In the case of Midland Valley Railway Co. v. Barkley, 172 Ark. 898, 291 S.W. 431 (1927), a new trial was sought on the grounds that a juror had been guilty of misconduct. The conduct consisted of the juror riding back and forth from his home to the courthouse in the plaintiff’s automobile and thereafter paying for the plaintiff’s dinner in return for the courtesy. The trial court refused to set aside the verdict and this court affirmed. There is no evidence in the present case that anyone was given a ride or furnished a dinner, or a cigar, or a soft drink, or promised anything whatsoever. Certainly Barkley would be more compelling for setting aside the trial than the present case.

A third case which deserves mention is that of St. Louis Southwestern Railway Co. v. Ellenwood, 123 Ark. 428, 185 S.W. 768 (1916). This case states that the conduct of jurors *324being treated to cigars and soft drinks by plaintiffs counsel during the trial did not warrant a setting aside of the verdict. Again, the trial court refused to set aside the verdict and this court affirmed.

In the present case appellee’s attorney reported to the court that Jordan and Andrews were talking to jurors during a recess. These two witnesses, one of whom was appellant’s witness, informed the court that the appellee’s expert witness, Don Eppinette, was with them during the time the parties were talking to the juror.
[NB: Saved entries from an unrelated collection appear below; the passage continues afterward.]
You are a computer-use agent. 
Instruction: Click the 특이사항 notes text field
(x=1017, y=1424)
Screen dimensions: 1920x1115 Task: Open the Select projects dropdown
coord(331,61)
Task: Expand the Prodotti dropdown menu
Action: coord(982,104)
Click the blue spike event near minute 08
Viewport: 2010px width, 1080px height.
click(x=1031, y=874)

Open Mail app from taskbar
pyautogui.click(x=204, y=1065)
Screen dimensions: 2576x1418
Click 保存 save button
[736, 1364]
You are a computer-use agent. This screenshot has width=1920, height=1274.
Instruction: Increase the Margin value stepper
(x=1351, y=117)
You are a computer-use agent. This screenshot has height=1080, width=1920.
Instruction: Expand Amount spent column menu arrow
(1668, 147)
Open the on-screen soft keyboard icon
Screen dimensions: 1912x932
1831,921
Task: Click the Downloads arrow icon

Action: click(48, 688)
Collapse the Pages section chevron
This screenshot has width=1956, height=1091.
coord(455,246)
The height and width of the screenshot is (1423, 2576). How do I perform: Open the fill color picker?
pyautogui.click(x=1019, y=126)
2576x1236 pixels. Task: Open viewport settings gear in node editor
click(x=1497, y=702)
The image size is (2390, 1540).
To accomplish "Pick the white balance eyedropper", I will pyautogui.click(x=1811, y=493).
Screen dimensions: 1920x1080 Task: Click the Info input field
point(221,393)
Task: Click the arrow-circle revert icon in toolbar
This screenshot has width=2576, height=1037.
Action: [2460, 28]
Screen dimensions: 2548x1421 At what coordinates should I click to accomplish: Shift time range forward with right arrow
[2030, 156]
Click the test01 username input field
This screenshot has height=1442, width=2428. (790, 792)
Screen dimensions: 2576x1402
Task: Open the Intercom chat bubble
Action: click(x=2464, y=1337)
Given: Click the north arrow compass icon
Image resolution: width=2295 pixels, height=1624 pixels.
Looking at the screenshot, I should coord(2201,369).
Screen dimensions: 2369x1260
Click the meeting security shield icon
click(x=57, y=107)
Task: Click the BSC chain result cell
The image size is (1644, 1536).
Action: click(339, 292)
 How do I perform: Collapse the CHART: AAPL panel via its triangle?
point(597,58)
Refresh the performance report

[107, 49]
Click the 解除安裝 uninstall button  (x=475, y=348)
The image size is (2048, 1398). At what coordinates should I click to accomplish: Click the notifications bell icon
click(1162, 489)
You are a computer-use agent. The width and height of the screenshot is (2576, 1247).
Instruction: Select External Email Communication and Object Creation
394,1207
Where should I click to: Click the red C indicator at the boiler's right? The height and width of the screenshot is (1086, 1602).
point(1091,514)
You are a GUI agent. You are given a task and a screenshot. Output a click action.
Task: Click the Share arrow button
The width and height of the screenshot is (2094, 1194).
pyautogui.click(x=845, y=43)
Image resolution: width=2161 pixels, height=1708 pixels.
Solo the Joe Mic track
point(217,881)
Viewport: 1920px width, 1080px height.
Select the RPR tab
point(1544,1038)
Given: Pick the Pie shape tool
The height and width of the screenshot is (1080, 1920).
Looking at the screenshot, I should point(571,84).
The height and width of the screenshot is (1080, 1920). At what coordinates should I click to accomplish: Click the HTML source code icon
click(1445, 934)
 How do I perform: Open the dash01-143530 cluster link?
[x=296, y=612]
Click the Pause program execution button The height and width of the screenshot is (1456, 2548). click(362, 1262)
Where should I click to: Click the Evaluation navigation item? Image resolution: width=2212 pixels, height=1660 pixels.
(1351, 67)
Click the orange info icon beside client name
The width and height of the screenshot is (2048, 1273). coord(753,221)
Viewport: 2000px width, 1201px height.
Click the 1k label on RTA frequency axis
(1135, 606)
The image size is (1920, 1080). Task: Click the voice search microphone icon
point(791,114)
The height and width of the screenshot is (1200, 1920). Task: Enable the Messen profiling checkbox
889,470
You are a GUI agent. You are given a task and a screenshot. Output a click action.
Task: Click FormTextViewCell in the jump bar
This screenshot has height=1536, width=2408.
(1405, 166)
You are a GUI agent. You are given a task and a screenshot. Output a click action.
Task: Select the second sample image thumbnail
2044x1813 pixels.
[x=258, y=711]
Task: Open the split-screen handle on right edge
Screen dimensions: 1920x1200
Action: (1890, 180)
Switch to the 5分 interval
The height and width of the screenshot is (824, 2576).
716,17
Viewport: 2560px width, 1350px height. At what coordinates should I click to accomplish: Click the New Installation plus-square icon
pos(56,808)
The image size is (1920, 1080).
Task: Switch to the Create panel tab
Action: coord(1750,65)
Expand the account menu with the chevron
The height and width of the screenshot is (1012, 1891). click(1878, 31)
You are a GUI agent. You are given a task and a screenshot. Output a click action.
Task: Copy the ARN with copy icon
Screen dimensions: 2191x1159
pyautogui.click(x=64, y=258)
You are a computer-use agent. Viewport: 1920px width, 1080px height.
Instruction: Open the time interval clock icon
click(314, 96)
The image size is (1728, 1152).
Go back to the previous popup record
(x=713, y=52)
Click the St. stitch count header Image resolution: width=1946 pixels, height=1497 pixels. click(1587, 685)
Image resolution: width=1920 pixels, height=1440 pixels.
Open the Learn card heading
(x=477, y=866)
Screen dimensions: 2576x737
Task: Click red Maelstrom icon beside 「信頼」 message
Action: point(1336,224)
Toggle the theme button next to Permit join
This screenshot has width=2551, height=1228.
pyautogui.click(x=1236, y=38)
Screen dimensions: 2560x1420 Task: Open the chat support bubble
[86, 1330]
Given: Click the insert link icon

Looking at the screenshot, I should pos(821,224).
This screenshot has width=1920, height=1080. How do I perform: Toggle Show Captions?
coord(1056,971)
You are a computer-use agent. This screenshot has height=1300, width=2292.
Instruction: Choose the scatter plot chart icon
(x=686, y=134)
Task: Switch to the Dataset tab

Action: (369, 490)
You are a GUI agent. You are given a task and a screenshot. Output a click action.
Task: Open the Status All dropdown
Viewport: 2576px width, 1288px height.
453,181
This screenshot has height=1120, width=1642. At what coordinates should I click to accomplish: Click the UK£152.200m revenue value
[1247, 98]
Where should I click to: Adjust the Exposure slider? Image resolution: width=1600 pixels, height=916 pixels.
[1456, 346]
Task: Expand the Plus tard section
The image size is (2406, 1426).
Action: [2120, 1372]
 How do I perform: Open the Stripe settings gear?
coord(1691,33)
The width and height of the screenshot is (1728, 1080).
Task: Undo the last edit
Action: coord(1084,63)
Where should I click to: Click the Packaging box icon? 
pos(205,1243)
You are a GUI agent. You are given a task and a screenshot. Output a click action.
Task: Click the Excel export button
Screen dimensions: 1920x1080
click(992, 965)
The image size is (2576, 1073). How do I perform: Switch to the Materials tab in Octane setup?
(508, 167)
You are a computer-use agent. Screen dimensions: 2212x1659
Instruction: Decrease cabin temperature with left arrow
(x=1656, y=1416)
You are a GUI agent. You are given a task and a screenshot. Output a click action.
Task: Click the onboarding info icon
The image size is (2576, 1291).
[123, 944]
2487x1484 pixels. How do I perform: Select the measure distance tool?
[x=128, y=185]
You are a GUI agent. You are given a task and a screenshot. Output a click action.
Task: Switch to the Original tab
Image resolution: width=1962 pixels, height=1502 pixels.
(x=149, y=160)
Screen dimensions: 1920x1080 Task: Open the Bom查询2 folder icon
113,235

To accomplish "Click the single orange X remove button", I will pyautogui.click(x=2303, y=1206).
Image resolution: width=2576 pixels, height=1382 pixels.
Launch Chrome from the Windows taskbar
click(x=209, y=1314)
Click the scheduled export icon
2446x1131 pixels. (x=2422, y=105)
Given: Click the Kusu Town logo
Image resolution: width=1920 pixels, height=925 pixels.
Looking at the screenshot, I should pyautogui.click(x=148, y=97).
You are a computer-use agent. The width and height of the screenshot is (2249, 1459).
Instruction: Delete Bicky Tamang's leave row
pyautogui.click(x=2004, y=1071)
Appellant’s counsel at that time suggested that the juror be called in and questioned about the matter. Appellee’s attorney would not agree to this suggestion and in fact withdrew his previous motion for a mistrial. It is obvious that the appellee felt it was best to take his chance on completing the trial and in the event of unfavorable results to try to get a second shot at it. This is exactly what the majority has agreed to do. There is not one single word by any witness for any party to the effect that the case being tried was even remotely referred to in the alleged misconduct. One would have to speculate in order to say that a juror violated the admonition given to him by the court. That admonition is not to speak to anyone about the case. This juror did not speak to anyone about the case; certainly the witness’s blue eyes were not the subject of this lawsuit. Neither the trial court nor this court has any authority whatsoever from any source to attempt to completely control the conduct of people who are participating in a trial. All that is required or needed is that the parties obey the instructions of the court. As far as this record shows, that admonition was strictly followed by all members of the jury. The conversation by appellant’s attorney with a juror after the trial was completely in order.

Until now I had thought that there was a firmly established principle of law that a party will be deemed to have waived, or will be estopped to rely upon an error or grounds for mistrial, which came to his attention during the trial, if he failed to make the proper objection.

We dealt with this subject matter in a case which is somewhat analogous to the present one in Arkansas High *325 way Commission v. Kennedy, 233 Ark. 844, 349 S.W. 2d 133 (1961). There we stated:

Under our statutes, as well as the practice in this State, it is too late after the rendition of a verdict, to raise the ineligibility of a juror to serve, unless it can be shown by the complaining party that diligence was used to ascertain his disqualification and to prevent his selection as a juror. See: Missouri Pacific Railroad v. Bushey, 180 Ark. 19, 20 S.W. 2d 614.

In the present case Andrews was called to the trial by the appellee. Also, his star witness, Eppinette, was present during the conversation. Certainly the appellant had ample opportunity to question these witnesses and upon his failure to do so he waived the matter of misconduct of a juror. I would reverse.

Adkisson, C.J., joins in this dissent.